To unlock the mysteries of the galaxy, you need computing power, and lots of it. And if you want to develop the next generation of artificial intelligence, you need even more computing power.

Research initiatives and projects across the country fuels discoveries that answer not only the big questions of today, but spill into everyday use.

Take, for example, the Laser Interferometer Gravitational-Wave Observatory or LIGO for short. This multi-institutional research project received support more than 40 years ago from National Science Foundation (NSF). In 2017 University of Rhode Island (URI) researchers joined the LIGO Scientific Collaboration as the only member from the Ocean State.

Earlier this year Michael Pürrer, a URI adjunct professor in physics and Collaborative member, co-authored a study that presented a way to quickly analyze gravitational wave data to study the merger of binary neutron stars. Using new machine learning algorithms, Pürrer and the team slimmed what took an hour down to a second.

While that opens the doors to learning more about the galaxy and physics, it’s not a large jump to apply the same lessons to artificial intelligence.

Robert Coyne, URI associate teaching professor in physics, points to how rapidly AI has become woven into everyday experiences. With AI models such as ChatGPT and many others, machine learning has moved from a curiosity directly into today’s society. As LIGO Scientific Collaboration’s Communications and Education Division chair, he sees the similarities between the lab’s research on large language models analyzing gravitational waves and the AI-powered assistant on a smartphone.

“We are all now interacting with large language models like ChatGPT… that produce real-time feedback because of extremely well-trained machine learning frameworks,” Coyne says. “We now see inherently the value of this computational technology, but this sort of work has been going into science much like what we have been doing at the LIGO Scientific Collaboration for decades.”

So, while Coyne and his students may study galaxies light years away, he says the underlying research can answer remarkably more down-to-earth questions involving big data.

“The skills that students gain from working in this field are infinitely transferable,” Coyne says. “From measuring fluctuations on the stock market, to getting better walkability in neighborhood areas, to tackling big data in complicated systems.”

And you don’t necessarily need a massive supercomputer to develop the research.

URI Assistant Vice President for Research Computing and Physics Professor Gaurav Khanna once used PlayStations. At the time he was working at the University of Massachusetts Dartmouth and realized the gaming console came fully loaded.

“Sony was releasing the PlayStation 3…marketing the machine as a supercomputer on a chip at an affordable price,” Khanna says. “So, I bought eight PlayStations, wired them together, and showed that this could work as a supercomputer.”

NSF provided $300,000 to fund a proof of concept that supercomputers could be built for far less than the normal millions of dollars. And with further support from the Department of Defense, the collection of PlayStations – at its peak around 400 – showcased the power of supercomputing at a reasonable scale.
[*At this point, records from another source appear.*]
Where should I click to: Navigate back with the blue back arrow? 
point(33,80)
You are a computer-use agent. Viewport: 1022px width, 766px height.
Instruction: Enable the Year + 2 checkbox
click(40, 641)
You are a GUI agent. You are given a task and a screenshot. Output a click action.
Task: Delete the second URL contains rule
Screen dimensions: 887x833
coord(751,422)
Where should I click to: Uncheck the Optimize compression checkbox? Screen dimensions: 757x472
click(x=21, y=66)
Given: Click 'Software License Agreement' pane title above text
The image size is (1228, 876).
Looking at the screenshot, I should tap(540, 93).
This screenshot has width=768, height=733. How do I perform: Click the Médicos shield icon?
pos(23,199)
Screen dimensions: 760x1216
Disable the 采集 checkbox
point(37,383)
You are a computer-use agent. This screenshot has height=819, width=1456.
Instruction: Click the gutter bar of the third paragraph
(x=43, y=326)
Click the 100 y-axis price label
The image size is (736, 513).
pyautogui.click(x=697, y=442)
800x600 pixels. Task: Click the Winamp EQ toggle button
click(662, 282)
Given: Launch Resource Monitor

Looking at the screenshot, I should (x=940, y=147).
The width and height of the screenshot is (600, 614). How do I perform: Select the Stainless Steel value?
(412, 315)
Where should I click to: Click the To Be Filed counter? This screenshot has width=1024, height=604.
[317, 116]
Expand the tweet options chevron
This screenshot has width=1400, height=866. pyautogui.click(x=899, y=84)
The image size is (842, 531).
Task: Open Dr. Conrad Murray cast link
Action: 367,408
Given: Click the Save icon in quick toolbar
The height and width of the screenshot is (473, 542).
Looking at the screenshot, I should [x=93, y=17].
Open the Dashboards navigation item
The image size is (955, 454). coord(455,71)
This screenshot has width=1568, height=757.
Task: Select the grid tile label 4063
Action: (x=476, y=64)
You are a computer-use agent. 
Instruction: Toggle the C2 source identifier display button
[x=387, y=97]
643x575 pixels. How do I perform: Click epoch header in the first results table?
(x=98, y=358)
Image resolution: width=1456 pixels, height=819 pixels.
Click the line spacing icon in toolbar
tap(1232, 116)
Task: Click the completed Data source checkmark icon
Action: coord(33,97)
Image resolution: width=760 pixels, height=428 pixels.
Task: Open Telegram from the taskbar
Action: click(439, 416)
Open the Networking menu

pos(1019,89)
Today, Khanna applies the same lessons at URI as head of the High-Performance Research Computing facility. It provides computing power to researchers across campus, many drawn to the promises of AI to unlock today’s scientific mysteries.

“There’s not much you can do without high performance computing in regard to large language models like ChatGPT as they require a massive amount of computational resources,” Khanna says. “So supercomputing is critical for further development of AI.”

One of the main focuses of researchers chasing the next generation of computing is quantum computing. While traditional computers use bits – zeros and ones – quantum computers use qubits, meaning they can simultaneously store a zero and a one. That makes them much, much faster, positioned to power AI and churn through major data sets across an array of industries.

To investigate the possibilities, URI Assistant Professor of Physics Wenchao Ge received $800,000 from NSF. With the money and access to computing resources at industry partners like IBM, Ge is exploring the algorithms used to solve complex optimization problems that answer real-world questions.

“Using quantum sensors which rely on these quantum states, we can better increase the sensitivity of things such as global positioning systems,” Ge says. “In addition, using quantum computation we can also optimize travel times for delivery companies such as UPS.”

The NSF’s contributions to Ge’s work does not stop at his lab. The state of Rhode Island belongs to the NSF’s Established Program to Stimulate Competitive Research (EPSCoR), which aims to reinforce the competitiveness of scientific research. To that end, the NSF holds conferences for EPSCoR researchers to drive collaboration.

“I attended an NSF workshop on quantum computing for EPSCoR states, which has allowed for connections within the community,” Ge says. “It takes time trying to find people who share similar interests. But the NSF and EPSCoR play a huge role in making that happen.”

And with that, scientists can bring lessons from gravitational waves light years away to the phone in your pocket.